Mindfullness: A Community for Eating Disorders Recovery

January 2010 Archive

Shame on Whole Foods

01.28.10

How disappointing.

Whole Foods just offered employees a new incentive program attempting to reward employees for good health and subsequently cut health care costs. For employees who do not smoke, have lower blood pressure, and lower BMI Whole Foods will offer a 30% discount as opposed to the 20% discount employees typically receive.

What’s wrong with this picture?????

A lower BMI DOES NOT EQUATE WITH HEALTH. There is no indicator that a lower BMI means better health.  People should not be rewarded (or punished) for being a certain size.  Furthermore, this employee incentive program falsely pushes propaganda that discriminates against a healthy size and colludes with discrimination against those who are overweight.

To learn more about health at every size and size discrimination, visit http://haescommunity.org/.

What is in your coping toolbox?

01.25.10

A common theme with any type of eating disorder, disordered eating or body image difficulty is using food as a way of coping (stuffing down the feelings) or NOT coping (numbing the feelings). While embarking on the journey of recovery an important skill is learning to delay the disordered eating and using new techniques to better address feelings. Feelings never disappear–as much as we may occasionally want them to! When we do not address them they find ways to pop up, often in unhealthy and disturbing forms.

We have talked about coping skills in previous blog posts, but it is always helpful to add new techniques to your coping skills tool box. Remember, when thinking of ways to help yourself, ask “What can make this situation better?” Or “What can I do to make myself feel better?”

Here are a few ideas, feel free to add your ideas by sharing your mind!

* Knitting

* Playing a favorite playlist on your iPod

* Curling up in a fuzzy blanket

* Taking a hot bath or shower

* Burning a scented candle

* Calling a friend

* JOURNAL JOURNAL JOURNAL

* Reading a favorite book

* Painting or sketching

* Write a letter to your eating disorder

* Reading favorite affirmations or quotes

Hungry? Full?

01.18.10

One of the most important parts of recovery from an eating disorder is learning to eat in response to your body. This means eating when you are hungry and stopping when you feel full. It sounds like a simple concept. However, when you have been eating in response to external stimuli and signals (numbing or soothing feelings, fear or gaining weight, body dissatisfaction) for so long, the concept of feeling hungry and full can quickly feel pretty confusing.

The role of therapy in eating disorder recovery is to provide a new outlet for all those other reasons you have been eating, not eating, or purging. For example, if you binge to alleviate stress or anxiety, therapy provides a safe place to talk about that stress and anxiety while also teaching new ways to cope. Therefore, the need to eat is replaced with new ways of coping. You are then free to listen to your body and respond to its internal signals.

Take a few moments and try to think about what hunger feels like for you. Does your stomach growl? Do you get a slight headache? Do you feel a little dizzy? These are your body’s ways of saying “I need fuel.”
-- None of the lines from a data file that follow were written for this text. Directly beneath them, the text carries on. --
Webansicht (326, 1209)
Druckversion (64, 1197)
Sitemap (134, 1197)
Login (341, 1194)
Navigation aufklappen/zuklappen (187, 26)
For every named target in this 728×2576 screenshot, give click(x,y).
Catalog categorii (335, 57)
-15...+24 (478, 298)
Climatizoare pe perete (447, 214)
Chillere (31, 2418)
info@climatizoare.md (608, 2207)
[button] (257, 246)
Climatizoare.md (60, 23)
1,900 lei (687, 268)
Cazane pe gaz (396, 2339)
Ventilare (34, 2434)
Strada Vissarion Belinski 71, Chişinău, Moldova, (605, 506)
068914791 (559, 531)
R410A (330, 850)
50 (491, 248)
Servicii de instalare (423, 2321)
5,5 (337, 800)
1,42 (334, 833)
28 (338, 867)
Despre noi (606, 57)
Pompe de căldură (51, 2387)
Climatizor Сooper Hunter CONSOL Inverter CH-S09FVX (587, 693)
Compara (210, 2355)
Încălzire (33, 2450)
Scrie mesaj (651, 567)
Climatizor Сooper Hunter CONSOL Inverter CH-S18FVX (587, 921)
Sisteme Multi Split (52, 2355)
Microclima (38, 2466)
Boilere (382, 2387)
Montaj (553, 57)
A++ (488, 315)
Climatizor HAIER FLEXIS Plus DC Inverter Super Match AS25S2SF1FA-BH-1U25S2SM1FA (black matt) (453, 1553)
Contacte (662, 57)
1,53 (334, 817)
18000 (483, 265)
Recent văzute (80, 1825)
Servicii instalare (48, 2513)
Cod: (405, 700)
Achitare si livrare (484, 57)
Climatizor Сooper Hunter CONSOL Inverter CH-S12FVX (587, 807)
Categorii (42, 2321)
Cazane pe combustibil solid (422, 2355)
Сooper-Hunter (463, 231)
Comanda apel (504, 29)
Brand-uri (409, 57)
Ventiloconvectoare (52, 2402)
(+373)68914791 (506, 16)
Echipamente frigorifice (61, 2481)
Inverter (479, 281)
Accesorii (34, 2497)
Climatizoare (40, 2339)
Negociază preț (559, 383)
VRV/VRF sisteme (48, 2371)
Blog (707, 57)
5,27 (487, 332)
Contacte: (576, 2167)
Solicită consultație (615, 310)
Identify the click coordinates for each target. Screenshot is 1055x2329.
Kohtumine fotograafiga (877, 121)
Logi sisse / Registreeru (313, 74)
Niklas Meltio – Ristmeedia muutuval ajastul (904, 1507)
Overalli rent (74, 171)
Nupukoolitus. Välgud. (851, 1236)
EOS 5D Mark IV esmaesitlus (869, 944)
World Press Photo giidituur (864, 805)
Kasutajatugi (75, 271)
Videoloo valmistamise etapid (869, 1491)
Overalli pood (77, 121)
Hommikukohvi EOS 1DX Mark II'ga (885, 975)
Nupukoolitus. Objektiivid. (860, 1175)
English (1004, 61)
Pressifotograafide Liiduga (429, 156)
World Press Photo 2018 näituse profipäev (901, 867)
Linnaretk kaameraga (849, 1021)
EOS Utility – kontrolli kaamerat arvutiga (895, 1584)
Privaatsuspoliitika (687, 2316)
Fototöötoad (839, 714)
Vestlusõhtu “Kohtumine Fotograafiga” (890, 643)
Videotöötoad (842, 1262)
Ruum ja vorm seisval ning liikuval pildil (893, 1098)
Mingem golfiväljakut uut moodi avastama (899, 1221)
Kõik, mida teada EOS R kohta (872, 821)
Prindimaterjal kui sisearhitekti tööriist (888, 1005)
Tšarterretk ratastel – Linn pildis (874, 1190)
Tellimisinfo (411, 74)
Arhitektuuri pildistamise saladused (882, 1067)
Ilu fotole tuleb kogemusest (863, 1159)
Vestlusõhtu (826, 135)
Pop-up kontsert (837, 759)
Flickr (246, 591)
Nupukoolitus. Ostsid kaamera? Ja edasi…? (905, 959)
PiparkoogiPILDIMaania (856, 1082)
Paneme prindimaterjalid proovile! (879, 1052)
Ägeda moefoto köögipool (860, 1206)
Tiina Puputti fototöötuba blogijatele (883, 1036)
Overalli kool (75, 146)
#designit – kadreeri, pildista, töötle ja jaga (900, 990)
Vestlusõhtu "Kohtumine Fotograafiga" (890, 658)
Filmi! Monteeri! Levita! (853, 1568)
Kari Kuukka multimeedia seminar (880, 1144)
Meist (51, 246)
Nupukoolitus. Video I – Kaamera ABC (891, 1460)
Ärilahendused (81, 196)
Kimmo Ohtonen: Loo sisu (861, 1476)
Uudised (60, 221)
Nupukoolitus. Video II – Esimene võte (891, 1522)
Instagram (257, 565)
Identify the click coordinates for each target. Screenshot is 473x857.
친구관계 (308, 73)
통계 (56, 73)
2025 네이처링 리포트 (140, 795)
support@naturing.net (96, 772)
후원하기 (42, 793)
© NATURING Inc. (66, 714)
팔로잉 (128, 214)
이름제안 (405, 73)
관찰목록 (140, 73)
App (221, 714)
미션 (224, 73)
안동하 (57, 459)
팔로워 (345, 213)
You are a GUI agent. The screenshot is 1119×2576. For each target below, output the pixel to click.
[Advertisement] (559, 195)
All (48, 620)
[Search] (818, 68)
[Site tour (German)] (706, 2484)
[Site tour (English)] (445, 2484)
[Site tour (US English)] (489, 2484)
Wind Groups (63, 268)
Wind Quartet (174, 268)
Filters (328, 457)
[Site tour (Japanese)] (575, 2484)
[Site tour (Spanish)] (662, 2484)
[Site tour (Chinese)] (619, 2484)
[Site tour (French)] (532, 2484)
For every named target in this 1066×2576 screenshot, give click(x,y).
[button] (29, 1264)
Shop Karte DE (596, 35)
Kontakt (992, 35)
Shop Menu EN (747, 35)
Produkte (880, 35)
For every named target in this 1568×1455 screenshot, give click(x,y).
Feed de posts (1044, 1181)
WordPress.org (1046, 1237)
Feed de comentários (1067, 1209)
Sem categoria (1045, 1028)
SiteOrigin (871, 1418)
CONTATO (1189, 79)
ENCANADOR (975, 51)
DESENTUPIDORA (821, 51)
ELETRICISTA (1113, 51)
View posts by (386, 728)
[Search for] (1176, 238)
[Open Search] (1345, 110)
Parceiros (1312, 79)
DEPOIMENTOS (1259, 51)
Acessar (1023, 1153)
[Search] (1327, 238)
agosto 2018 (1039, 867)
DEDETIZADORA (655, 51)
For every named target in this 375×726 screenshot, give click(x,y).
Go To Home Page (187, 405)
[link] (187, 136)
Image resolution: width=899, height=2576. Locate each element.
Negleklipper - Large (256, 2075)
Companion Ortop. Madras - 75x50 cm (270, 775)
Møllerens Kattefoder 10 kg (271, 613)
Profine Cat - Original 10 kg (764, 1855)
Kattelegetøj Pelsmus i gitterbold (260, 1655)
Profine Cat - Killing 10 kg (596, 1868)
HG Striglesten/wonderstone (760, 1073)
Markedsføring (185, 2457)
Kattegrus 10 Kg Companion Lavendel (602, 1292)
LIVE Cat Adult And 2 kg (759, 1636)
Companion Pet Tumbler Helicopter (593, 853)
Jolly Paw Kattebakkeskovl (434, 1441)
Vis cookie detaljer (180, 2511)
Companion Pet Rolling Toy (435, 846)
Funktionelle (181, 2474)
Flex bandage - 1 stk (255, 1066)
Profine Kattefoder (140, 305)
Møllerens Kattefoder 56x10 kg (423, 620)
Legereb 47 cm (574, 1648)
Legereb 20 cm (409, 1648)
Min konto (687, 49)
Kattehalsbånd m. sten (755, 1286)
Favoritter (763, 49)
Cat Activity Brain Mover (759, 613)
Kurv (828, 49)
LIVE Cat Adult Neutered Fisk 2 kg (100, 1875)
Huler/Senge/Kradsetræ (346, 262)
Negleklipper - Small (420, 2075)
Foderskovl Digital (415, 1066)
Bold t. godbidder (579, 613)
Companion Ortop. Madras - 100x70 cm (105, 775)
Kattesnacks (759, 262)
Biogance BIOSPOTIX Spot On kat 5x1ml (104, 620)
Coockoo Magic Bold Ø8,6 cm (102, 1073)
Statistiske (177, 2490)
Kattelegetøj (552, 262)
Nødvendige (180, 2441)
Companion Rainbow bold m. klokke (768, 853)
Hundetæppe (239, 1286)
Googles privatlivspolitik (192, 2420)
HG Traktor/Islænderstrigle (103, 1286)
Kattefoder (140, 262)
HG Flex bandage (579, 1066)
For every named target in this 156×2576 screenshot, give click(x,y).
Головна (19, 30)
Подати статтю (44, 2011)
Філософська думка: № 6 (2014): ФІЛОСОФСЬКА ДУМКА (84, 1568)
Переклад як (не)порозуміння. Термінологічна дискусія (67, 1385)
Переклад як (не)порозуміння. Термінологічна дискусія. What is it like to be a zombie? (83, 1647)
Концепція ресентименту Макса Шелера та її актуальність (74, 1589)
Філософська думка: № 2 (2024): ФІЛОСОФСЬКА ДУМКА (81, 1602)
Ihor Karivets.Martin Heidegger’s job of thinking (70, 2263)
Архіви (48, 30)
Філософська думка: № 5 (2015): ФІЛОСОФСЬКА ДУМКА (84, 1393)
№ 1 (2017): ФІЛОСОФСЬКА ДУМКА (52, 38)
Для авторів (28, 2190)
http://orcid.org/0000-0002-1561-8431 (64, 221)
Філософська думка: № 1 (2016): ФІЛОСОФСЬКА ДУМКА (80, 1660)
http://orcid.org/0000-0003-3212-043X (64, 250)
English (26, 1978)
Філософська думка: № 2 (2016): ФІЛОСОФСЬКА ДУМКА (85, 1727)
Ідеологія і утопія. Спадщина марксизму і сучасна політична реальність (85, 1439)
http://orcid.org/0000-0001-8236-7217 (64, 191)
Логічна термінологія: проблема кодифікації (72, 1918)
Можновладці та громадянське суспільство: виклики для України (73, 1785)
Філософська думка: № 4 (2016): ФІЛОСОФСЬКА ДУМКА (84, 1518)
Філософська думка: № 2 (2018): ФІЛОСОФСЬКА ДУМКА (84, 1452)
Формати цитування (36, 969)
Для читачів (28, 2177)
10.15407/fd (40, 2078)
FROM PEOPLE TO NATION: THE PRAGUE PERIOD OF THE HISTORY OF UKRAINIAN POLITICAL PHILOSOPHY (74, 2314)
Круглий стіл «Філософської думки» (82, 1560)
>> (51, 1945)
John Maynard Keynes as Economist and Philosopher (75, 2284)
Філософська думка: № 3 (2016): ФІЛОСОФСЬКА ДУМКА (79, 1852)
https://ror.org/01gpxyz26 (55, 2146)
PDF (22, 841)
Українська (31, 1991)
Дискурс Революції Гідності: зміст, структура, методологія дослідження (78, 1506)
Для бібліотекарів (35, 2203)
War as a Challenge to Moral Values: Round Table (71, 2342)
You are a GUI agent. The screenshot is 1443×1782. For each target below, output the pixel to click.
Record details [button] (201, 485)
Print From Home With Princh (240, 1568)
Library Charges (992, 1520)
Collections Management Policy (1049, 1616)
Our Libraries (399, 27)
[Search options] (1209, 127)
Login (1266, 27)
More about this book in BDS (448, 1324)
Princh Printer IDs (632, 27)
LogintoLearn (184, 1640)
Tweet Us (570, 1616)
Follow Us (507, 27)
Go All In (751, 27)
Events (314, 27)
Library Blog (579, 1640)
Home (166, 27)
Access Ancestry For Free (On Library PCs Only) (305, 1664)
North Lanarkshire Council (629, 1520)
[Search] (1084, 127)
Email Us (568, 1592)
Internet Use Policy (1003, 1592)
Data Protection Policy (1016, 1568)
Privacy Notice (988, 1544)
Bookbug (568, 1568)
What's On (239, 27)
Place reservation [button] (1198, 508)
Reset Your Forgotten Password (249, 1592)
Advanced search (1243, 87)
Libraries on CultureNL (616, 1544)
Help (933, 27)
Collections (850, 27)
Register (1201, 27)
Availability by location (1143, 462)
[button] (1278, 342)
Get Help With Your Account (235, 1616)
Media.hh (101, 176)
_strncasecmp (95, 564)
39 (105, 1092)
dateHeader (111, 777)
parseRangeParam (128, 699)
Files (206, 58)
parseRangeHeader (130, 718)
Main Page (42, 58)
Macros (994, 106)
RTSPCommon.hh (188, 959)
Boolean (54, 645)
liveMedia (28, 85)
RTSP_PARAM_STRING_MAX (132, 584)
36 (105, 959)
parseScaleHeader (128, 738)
Now, think about what feeling full feels like. The easiest way to describe fullness (and the place when you may want to stop eating) is to think about feeling satisfied. When you feel satisfied, no longer hungry but not uncomfortably stuffed (that Thanksgiving full feeling) it is time to stop eating.

Our bodies are wise. They won’t lead us astray. If we truly listen to what they need and want we will end up at a healthy weight that is right for our very own body. Try listening to your body today, I bet it has a lot to tell you!

Staying in the Moment…One Minute at a Time…

01.11.10

Mindfulness suggests we stay in the present, in the right now. We should refrain from looking back at what has been as well as from looking forward at what may be. One of life’s universal truths is that it just keeps happening. No matter how much we may want to prevent things from happening or control them (or as much as our eating disorder tells us we SHOULD control things) there is no stopping what is to come. Getting lost in the past or worrying over the future does not change our time right now. What can you learn from staying present? What can you gain from living in your right now?